Весенними вечерами они гуляли по улицам города, и Лёнька, обычно, прихватывал гитару, находил свободную скамейку и всю ночь готов был петь Наташе репертуар любого советского певца. Но больше всего ему и Наташе нравились лирические песни.
Он много рассказывал про армию, про свою работу и совершенно ничего про детский дом. Он вообще боялся заводить это разговор.
— А почему ты в общежитии живешь? – спросила Наташа.
Лёнька сразу сжал губы, не торопясь с ответом.
— Разве ты не местный?
— Почему? Местный я, здесь вырос.
Девушка не сводила с него глаз, и он понял, что она ждет ответ. И сейчас, может, настал момент истины, и от того, что он скажет, зависит его дальнейшая жизнь. Он знал, что раньше ребята привирали о своей жизни, придумывая благородные причины, по которым от них отказались. И такой соблазн возник и у Лёньки. Именно сейчас рассказать красивую историю про свою судьбу, тронуть сердце девушки, восхитить ее…
Лёнька молчал.
— Детдомовский я, — наконец сказал он, и это признание далось ему с трудом.
— Так ты из нашего местного детдома?
— Ну да, вырос там.
— А родители? А родственники?
— Не знаю. Меня подбросили…
— Как это? – испуганно спросила девушка.
Он стоял перед ней, любуясь ее лицом, ее светлыми волосами, собранными в хвостик, ее челкой, ровно подстриженной, и словно прощался с ней. Когда был маленьким, приходили семейные пары, смотрели на него, и ему казалось, что его скоро заберут домой. Но время шло, а за ним никто не приходил…
И сейчас он испытывал знакомое чувство: теперь Наташа знает все и попросту повернутся и уйдет от него. Навсегда уйдет.
— Ну, вот так со мной случилось. Говорят, я безродный, ну, в общем, родителей нет, точнее они есть, только неизвестно, кто они и где они. Короче, не знаю… мне теперь остается свой род строить. Наташа, я тебя всю жизнь любить буду…останься со мной…

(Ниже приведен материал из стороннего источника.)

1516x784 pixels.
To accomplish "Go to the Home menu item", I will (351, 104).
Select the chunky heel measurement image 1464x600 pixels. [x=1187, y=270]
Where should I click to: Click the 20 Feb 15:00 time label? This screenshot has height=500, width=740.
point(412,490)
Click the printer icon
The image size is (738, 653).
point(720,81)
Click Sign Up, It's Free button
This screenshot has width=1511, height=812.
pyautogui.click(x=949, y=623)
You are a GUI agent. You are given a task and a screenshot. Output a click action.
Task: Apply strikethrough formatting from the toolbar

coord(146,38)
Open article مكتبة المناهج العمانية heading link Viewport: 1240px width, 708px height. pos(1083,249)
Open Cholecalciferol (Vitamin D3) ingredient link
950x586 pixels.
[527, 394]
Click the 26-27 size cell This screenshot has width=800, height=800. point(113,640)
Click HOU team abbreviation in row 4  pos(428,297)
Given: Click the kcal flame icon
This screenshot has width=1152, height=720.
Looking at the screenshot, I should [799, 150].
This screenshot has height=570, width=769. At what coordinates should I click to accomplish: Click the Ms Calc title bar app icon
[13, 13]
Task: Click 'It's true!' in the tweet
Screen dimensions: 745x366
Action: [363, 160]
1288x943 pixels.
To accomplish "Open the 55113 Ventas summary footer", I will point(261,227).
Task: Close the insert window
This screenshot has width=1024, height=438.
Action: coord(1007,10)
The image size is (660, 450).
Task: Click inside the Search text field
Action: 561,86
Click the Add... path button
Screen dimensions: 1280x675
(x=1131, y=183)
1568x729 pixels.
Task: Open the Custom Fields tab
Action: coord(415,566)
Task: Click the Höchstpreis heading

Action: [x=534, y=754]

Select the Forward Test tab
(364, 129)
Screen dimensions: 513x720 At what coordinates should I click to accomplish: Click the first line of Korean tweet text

Она осталась с ним, хотя и была обескуражена историей его рождения. Но это сначала. А потом привыкла, как будто и не было ей дела, кто его родители.
Они гуляли летними ночами, мечтая о будущем. Лёнька строил планы о семье, и от того внутри было легкое подрагивание, ведь у него никогда не было семьи, он вообще не знал, как это – жить в семье.